[17492] in cryptography@c2.net mail archive
Re: expanding a password into many keys
daemon@ATHENA.MIT.EDU (John Kelsey)
Wed Jun 15 09:36:22 2005
X-Original-To: cryptography@metzdowd.com
X-Original-To: cryptography@metzdowd.com
Date: Wed, 15 Jun 2005 09:27:17 -0400 (GMT-04:00)
From: John Kelsey <kelsey.j@ix.netcom.com>
Reply-To: John Kelsey <kelsey.j@ix.netcom.com>
To: Greg Rose <ggr@qualcomm.com>, EKR <ekr@rtfm.com>
Cc: Ian G <iang@systemics.com>, cryptography@metzdowd.com
>From: Greg Rose <ggr@qualcomm.com>
>Sent: Jun 14, 2005 2:54 PM
>To: EKR <ekr@rtfm.com>
>Cc: Ian G <iang@systemics.com>, cryptography@metzdowd.com
>Subject: Re: expanding a password into many keys
...
>You know, the proof that HMAC is a good MAC requires that the
>*compression function* of the underlying hash is good. And for almost
>all applications like this one, both the input password and the
>sequence number, tag name, or whatever the second input is, all fit
>into a single compression function block.
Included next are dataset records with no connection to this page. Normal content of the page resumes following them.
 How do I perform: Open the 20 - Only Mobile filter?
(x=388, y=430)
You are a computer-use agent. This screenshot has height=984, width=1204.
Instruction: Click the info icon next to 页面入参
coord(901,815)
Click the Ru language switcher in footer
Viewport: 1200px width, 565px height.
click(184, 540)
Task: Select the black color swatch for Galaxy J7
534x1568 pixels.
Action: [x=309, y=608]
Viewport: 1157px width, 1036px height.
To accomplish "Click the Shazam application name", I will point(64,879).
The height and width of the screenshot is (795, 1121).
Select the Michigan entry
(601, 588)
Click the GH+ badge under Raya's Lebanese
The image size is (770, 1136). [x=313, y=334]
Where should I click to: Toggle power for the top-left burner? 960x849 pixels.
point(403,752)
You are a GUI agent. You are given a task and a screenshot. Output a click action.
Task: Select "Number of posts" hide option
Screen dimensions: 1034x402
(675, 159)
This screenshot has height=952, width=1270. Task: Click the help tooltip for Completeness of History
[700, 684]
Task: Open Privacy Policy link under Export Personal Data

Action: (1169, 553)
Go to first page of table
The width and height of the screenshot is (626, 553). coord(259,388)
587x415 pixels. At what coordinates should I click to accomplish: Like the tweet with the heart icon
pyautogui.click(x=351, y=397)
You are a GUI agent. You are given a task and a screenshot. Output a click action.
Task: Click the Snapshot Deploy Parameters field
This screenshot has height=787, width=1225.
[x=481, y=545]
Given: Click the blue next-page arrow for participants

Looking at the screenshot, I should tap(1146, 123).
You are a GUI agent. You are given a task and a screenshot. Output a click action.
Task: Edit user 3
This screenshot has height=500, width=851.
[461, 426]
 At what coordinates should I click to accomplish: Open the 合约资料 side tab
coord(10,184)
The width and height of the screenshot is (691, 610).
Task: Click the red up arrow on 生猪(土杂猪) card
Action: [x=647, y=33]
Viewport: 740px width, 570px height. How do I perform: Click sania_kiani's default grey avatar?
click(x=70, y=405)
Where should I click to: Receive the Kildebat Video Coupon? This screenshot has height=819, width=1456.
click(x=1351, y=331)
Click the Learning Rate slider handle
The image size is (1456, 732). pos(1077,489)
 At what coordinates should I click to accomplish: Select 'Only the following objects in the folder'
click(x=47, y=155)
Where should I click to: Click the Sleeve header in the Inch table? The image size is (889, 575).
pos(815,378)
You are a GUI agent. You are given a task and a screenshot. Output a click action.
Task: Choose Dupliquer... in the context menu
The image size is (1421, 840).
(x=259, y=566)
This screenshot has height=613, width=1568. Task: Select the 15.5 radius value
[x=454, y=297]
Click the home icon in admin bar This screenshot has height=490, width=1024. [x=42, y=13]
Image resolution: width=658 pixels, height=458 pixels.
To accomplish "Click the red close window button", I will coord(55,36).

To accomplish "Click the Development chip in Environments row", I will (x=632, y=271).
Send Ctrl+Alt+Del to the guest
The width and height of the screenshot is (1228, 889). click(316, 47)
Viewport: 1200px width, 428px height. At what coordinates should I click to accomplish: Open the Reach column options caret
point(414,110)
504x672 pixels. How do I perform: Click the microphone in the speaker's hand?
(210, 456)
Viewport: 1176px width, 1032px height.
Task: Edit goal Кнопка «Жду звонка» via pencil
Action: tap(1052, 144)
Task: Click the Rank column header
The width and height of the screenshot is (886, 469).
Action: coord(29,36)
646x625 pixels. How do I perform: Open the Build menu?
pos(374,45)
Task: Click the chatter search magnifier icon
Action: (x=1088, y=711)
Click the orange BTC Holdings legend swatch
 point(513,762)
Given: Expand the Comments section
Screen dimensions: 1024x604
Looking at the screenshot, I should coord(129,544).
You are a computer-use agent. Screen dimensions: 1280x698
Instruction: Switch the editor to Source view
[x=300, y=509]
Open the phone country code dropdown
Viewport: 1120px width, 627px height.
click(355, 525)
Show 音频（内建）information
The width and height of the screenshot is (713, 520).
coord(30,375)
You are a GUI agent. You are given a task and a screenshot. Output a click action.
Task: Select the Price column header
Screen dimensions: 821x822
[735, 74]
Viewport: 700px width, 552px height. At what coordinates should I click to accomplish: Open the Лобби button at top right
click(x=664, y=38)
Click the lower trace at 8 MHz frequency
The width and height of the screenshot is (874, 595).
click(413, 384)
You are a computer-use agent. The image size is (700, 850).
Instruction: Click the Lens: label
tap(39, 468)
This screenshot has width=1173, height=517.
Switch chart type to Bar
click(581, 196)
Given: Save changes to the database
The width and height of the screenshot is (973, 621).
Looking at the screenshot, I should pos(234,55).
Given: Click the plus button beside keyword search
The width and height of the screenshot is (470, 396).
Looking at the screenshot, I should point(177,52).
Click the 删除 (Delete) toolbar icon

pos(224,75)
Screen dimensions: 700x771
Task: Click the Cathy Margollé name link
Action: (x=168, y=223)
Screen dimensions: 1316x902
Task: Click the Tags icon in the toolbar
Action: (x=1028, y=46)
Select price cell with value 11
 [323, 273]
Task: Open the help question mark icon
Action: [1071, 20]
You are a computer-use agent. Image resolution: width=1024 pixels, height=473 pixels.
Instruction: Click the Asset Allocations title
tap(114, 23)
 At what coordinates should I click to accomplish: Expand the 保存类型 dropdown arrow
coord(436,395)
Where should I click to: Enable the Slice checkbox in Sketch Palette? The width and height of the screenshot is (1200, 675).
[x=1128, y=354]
Actually, there are quite a few attacks on these schemes that amount
to messing up that property--getting the message to span multiple
blocks (as with the length extension attacks). The other thing that
any direct use of a crypto primitive can't help with is "sliding" data
between fields. If you don't encode your fields in some parseable way
before feeding them into the hash/MAC/block cipher/whatever, you get
these weird attacks where I either request key "XXX" with optional
additional string "Y", or I request key "XX" with optional additional
string "XY", and I get the same result. Usually this doesn't lead to
a practical attack, but it puts an extra burden on the engineer using
the KDF, since he or she had better understand this attack and make
sure it doesn't apply. Adams, Kramer, Mister, and Zucherato have a
recent paper pointing out a bunch of these problems with widely used
KDFs. I think of these as analogous to the length-extension property
of hash functions or the complementation property of DES--it doesn't
keep the crypto mechanism from being used securely, but it does make
the job of an engineer trying to use it needlessly more complicated.